Magnification of the mirror :

By using the formula for Magnification,

The Linear magnification produced by a mirror is equal to the ratio of the image distance to the object distance with a minus sign.

${\leadsto{\boxed{\bf{ m = \dfrac{-v}{u}}}}}$

${\leadsto{\bf{ m = \dfrac{-60}{-20}}}}$

${\leadsto{\bf{ m = 3}}}$

${\leadsto{\boxed{\bf{ m = \dfrac{h'}{h}}}}}$

${\leadsto{\bf{ 3 = \dfrac{h'}{2}}}}$

${\leadsto{\bf{ h' = 3× 2}}}$

${\leadsto{\bf{ h' = 6cm.}}}$

As the image distance is greater than object distance the image is enlarged.

Nature of the image :

• the image is virtual and erect
• the image is enlarged

Answer 2

Answer :

• Image distance of the mirror , v = 60 cm.

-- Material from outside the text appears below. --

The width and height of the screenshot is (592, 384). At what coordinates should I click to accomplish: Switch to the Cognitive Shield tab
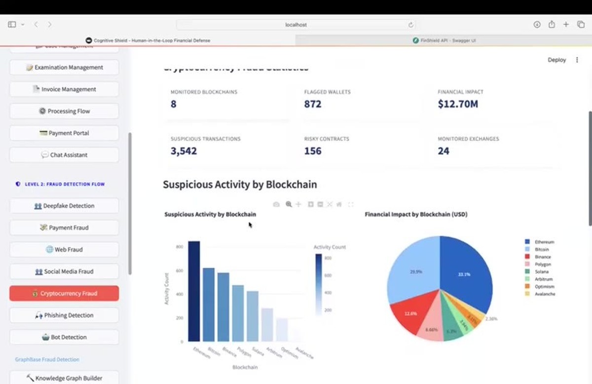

• Nature of the image is real , virtual and erect.

Explanation :

Given :

• Height of the object, ho = 2 cm

• Object Distance, u = 20 cm

• Focal length, f = 30 cm

To find :

• Image distance of the mirror , v = ?
• Nature of the image

Knowledge required :

• Mirror formula :

⠀⠀⠀⠀⠀⠀⠀⠀⠀1/f = 1/v + 1/u

Where :

• f = Focal length
• v = Image distance
• u = Object Distance

• Formula for magnification :

⠀⠀⠀⠀⠀⠀⠀⠀⠀m = - v/u

Where :

• v = Image distance
• u = Object Distance

[Note : By sign convention in a concave mirror, the focal length and the object distance is taken as negative]

Solution :

Image distance :

By using the mirror formula and substituting the values in it , we get :

==> 1/f = 1/v + 1/u

==> 1/(-30) = 1/v + 1/(-20)

==> 1/(-30) - 1/(-20) = 1/v

==> (-1)/30 + 1/20 = 1/v

==> (-2 + 3)/60 = 1/v

==> 1/60 = 1/v

==> v = 60

∴ v = 60 cm

Magnification of the mirror :

By using the formula for Magnification and substituting the values in it, we get :

==> m = - v/u

==> m = - 60/(-20)

==> m = - (-3)

==> m = 3

∴ m = 3

Thus the Image is larger than the object z virtual and erect.

Therefore,

• Image distance = 60 cm
• Nature of image = large, virtual and erect.